Satellite insurance coverage largely falls into two buckets; cover for the launch and one year of a satellite’s operations (aka launch plus one), and in-orbit coverage that is renewed annually. In-orbit claims can be for partial losses – where the lifespan or capabilities of a machine are noticeably reduced – or for a total loss after an issue leaves a machine unsalvageable from an operational or commercial point of view.

Of the ~10,000 satellites in orbit, David Wade, space underwriter at Atrium Space Insurance Consortium (ASIC), tells DCD only around 300 are actually insured, almost all in GEO.

More than 9,000 satellites are in LEO (low Earth orbit), of which only around 50 are insured. Such insurance isn’t mandatory in many countries, meaning the decision is often down to the particular company and its financiers.

The multi-ton satellites flown to GEO, 35,786 kilometers (22,236 miles) above the Earth, can routinely require investments in the hundreds of millions of dollars. Of the 250 that are insured, the insurance kicks in at launch and lasts for much of their expected lifespan, but satellite values decline enough that, after ten years, insurance often isn’t worth the cost.
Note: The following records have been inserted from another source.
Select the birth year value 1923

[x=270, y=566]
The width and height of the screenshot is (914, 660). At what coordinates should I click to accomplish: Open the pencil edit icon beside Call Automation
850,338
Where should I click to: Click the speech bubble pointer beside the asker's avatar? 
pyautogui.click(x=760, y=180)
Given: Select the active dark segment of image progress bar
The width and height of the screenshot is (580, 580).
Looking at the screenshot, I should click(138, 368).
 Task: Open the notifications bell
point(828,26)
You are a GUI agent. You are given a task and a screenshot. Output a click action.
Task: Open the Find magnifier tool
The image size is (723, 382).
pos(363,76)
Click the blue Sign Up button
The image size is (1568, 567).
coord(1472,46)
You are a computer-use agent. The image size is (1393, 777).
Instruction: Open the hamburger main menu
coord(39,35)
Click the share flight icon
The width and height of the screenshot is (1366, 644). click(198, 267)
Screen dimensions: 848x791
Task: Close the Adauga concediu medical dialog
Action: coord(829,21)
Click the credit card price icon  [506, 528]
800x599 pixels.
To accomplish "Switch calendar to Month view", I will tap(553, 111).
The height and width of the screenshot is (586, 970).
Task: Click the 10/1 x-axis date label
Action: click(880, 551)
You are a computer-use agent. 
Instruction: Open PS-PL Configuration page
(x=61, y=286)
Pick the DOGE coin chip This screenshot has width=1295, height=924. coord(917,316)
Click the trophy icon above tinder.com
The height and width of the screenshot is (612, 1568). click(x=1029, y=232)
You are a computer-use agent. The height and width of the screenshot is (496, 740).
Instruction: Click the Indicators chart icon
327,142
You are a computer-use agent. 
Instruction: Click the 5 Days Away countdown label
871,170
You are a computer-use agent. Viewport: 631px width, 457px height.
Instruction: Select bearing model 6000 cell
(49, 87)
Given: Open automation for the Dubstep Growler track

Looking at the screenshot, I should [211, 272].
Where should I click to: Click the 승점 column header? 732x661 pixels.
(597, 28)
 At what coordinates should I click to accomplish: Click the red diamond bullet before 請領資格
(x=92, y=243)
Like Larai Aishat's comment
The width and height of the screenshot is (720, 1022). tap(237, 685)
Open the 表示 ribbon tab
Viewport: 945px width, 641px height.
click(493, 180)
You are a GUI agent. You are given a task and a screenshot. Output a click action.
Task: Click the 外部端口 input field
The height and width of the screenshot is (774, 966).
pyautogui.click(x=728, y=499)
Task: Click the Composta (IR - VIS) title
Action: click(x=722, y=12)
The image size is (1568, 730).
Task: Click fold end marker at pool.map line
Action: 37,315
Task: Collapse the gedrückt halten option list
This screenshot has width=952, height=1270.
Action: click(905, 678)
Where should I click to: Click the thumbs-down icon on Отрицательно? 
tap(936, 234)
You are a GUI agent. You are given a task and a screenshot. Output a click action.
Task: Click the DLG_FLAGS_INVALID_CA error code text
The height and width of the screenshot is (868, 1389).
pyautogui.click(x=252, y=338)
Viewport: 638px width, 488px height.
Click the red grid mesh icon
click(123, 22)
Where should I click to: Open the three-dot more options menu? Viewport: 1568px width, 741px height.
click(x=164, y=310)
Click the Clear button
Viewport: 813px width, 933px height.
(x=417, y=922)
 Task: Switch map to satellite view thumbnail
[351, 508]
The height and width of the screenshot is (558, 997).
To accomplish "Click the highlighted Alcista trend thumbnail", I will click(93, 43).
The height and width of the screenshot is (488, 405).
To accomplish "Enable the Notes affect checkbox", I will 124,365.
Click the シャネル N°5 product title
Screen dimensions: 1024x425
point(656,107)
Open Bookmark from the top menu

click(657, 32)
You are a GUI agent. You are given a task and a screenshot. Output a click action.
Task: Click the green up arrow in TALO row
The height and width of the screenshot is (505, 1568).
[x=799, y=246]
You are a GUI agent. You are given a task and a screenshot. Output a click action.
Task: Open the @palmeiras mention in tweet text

Wade says, however, that the number of insured satellites is drifting down because satellites are not being replaced at the same rate as they are retiring. The gradual decline of traditional broadcast satellites - so-called ‘bentpipe’ satellites that simply retransmit broadcast feeds - has seen the number of insurable satellites launched every year drop.

“What were once three colocated satellites are being replaced by two, or you see a couple of satellites being replaced by one which has a high-throughput payload and a heritage broadcast payload,” he says.

Consolidation in the market – including Viasat and Inmarsat, SES, and Intelsat – will also likely result in fewer GEO satellites being launched as merged operators combine and rationalize their respective networks.

Market dynamics are also changing as LEO operators take a different view to resilience and redundancy.

Large, one-off GEO satellites have traditionally been built with resiliency and redundancy in mind. That resilience comes at a premium, but the cost of failure was much higher.

LEO satellites, however, have been built cheap, with the idea that the sheer number in large constellation fleets can cover any individual failures with in-orbit spares.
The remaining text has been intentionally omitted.